Lo mismo ocurre en el ámbito urbano, entendido como espacio social. Los “fraccionamientos” ocupan espacios habitados por comunidades o Pueblos Originarios, en donde los nuevos pobladores se convierten en los “veladores” o “guardias” de los recién llegados. La desconexión sociocultural se da no obstante que entre los nuevos avecindados cuelguen de los muros de sus casas imágenes del México profundo.
De manera firme regresa un neoporfirismo social, en donde las diferencias sociales se hacen visibles porque aparecen a primera vista y sin necesidad de que algún estudio social nos haga conscientes de los hechos. Un ejemplo es su reflejo en la literatura: se ha adelgazado la línea que separaba al relato literario de lo insólito y lo real.

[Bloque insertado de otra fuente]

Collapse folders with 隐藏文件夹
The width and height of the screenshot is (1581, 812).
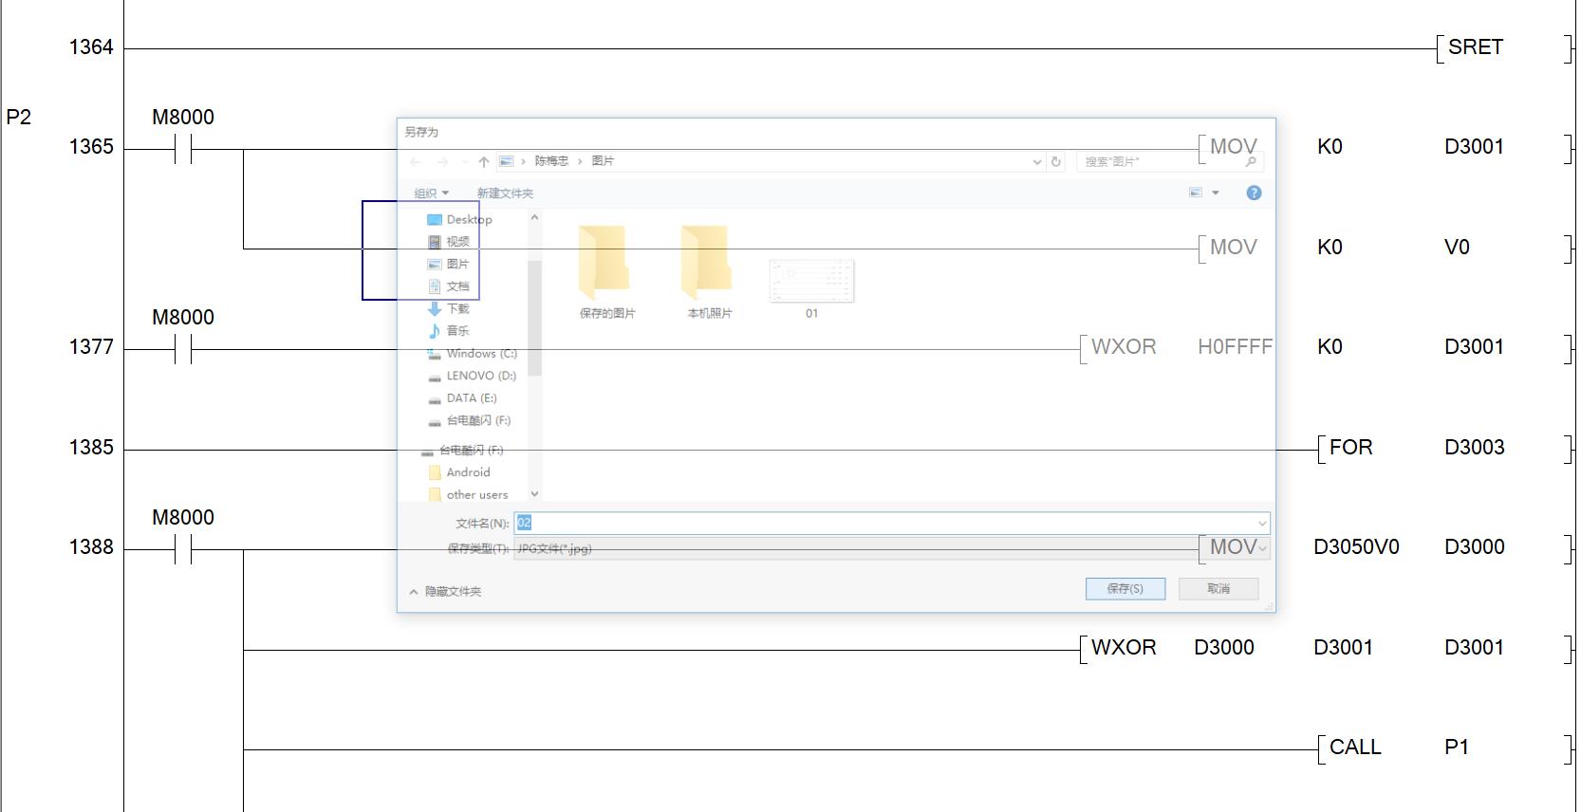pyautogui.click(x=446, y=592)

La riqueza cada vez más se crea a partir de prácticas tan antiguas como “olvidadas” por la actual sociedad de la simulación: a través del despojo directo, el uso de la violencia como instrumento de acumulación de capital de antiguas élites y nuevas élites, asociadas al uso de la política y el poder, como ha ocurrido en nuestro país recientemente.

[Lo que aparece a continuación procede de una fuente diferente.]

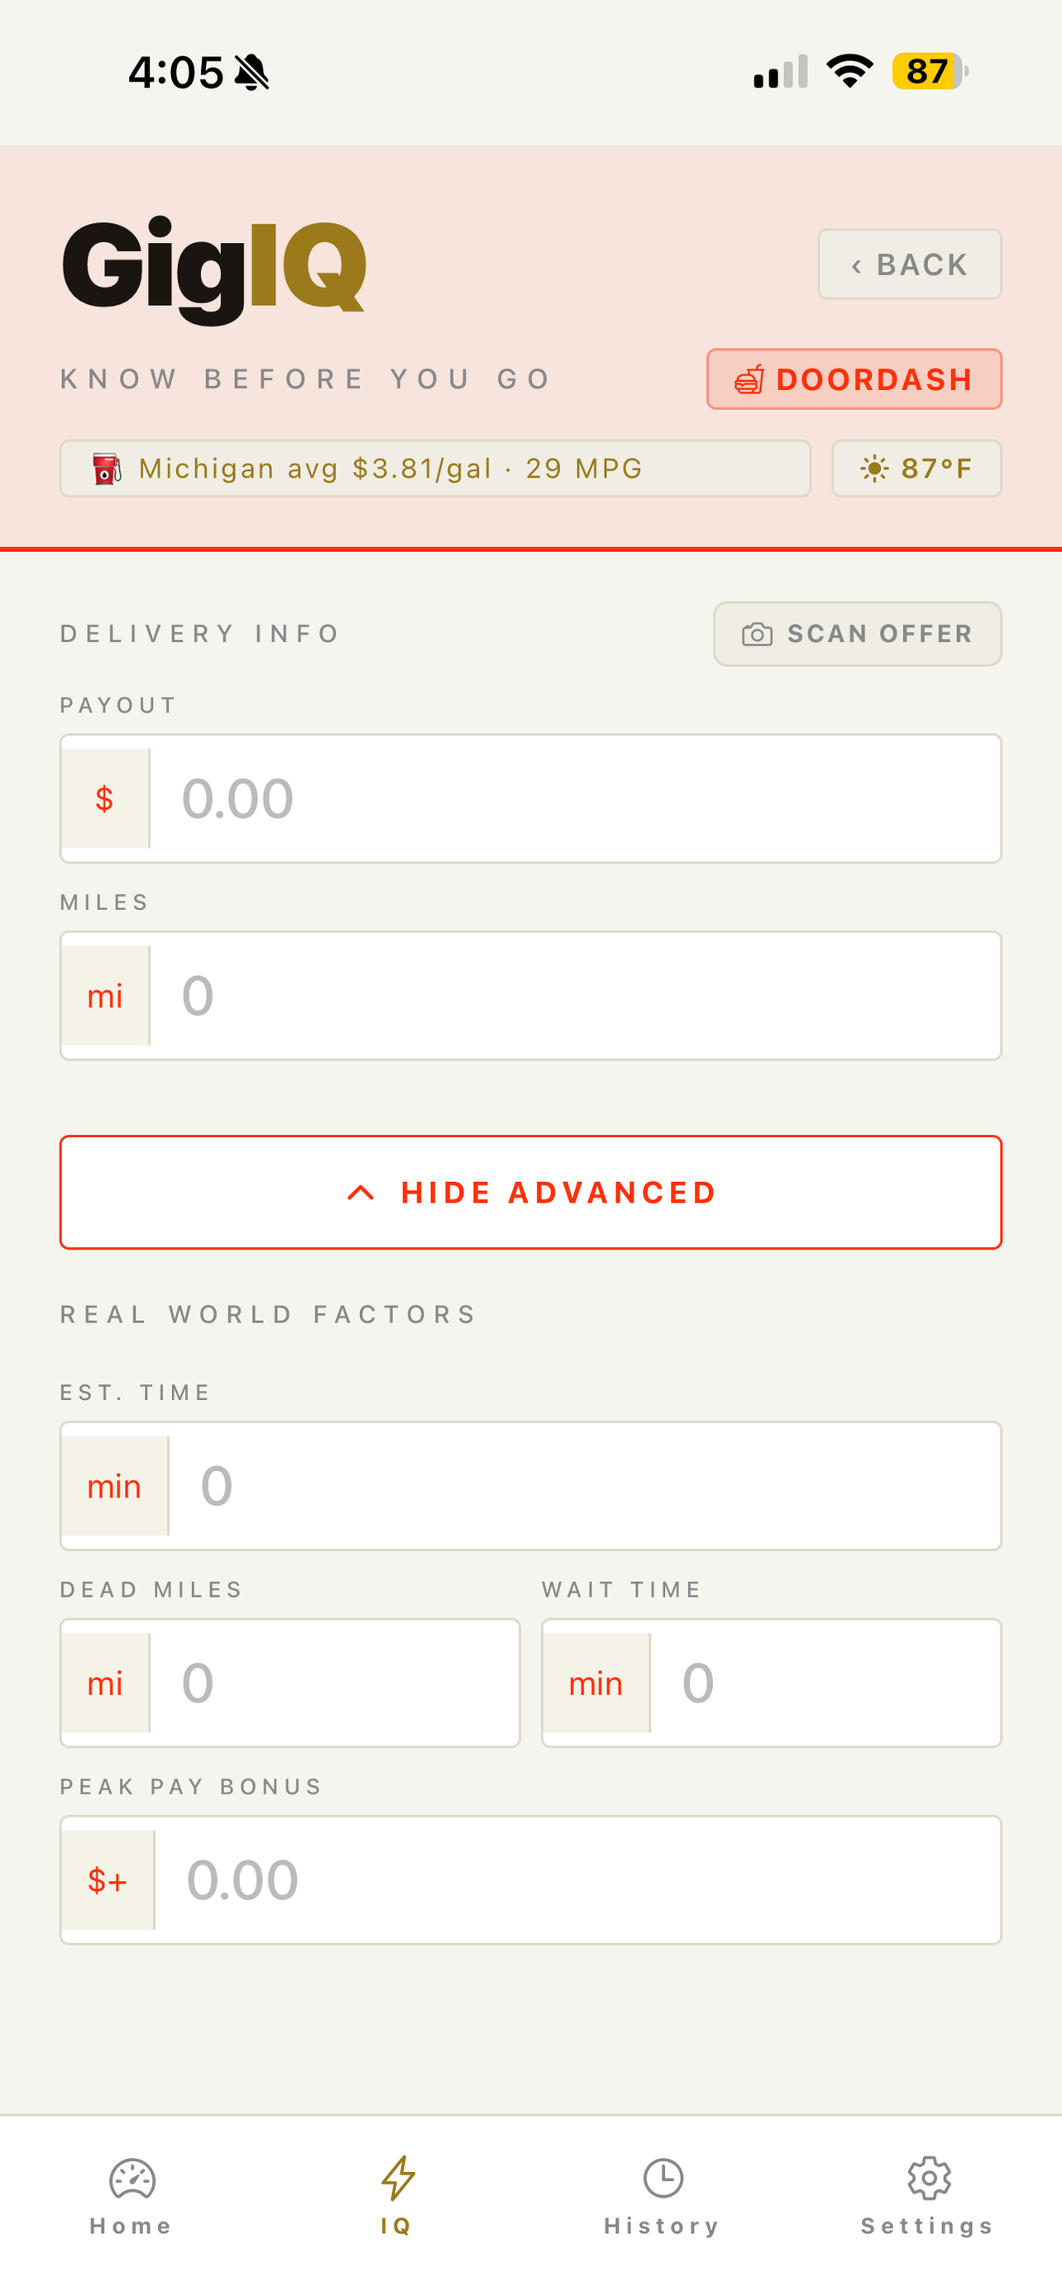Tap the wifi status icon
The image size is (1062, 2296).
pyautogui.click(x=850, y=71)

El problema es que eso también empieza a acumular una crispación social, que por el momento ha sido atenuada con programas sociales, política electoral y, por supuesto, el uso de la violencia contra la población a través del Crimen Organizado, por la vía de construir un imaginario asociado al temor ante la muerte.

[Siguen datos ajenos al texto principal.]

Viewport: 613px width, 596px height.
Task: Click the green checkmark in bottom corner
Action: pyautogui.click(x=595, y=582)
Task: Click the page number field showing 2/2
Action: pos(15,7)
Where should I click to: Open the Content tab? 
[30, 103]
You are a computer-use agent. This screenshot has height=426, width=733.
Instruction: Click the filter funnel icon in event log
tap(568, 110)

La crispación social tiene su origen en las desigualdades que se traducen en tratos que segregan socialmente a los diversos grupos sociales: el dinero no alcanza para comprar el mínimo de ropa y calzado que evite, lo que dirían economistas europeos clásicos, sonrojarse ante amigos, vecinos o familiares.
Filas tortuosas para pobres, transporte deficiente y de mala calidad, despojo a través de aprovechar la miseria de la población que se ve obligada a prácticas leoninas de empeño, dificultades para que los hijos puedan estudiar, millones muriéndose por enfermedades ante la caída de la atención pública del sector salud, la imposibilidad de satisfacer el hambre ante bodegas y centros comerciales llenos de alimentos, por mencionar algunos temas.
La vida se hace más tortuosa entre quienes ocupan la parte baja de la escala social, porque como apuntó alguna vez Agnes Heller, quienes ocupan la parte baja de la escala social, entran en disputa por el empleo, los ingresos, mantener determinados puestos de trabajo.
La vida social se embrutece más y la violencia intersocial se agudiza. La fuente de la violencia social está en la crispación social que las élites han fomentado a través de la acumulación de capital salvaje que han puesto en práctica, y no en “desviados” o “herejes” o “rusos”.
No son los “rusos” los que vienen a llevarse el petróleo, son las élites que ya están, por diversos medios, apropiándose de la riqueza no solamente nacional sino la socialmente creada, pero ahora despojando de manera salvaje a aquellos grupos que con tantas dificultades construyen su patrimonio familiar, el de las capas más desprotegidos.
“Ahí viene el lobo”, dicen las élites mientras despojan a capas de la sociedad que, bajo determinadas condiciones, pueden poner un hasta aquí en cualquier momento, como ya lo demostraron el siglo XX.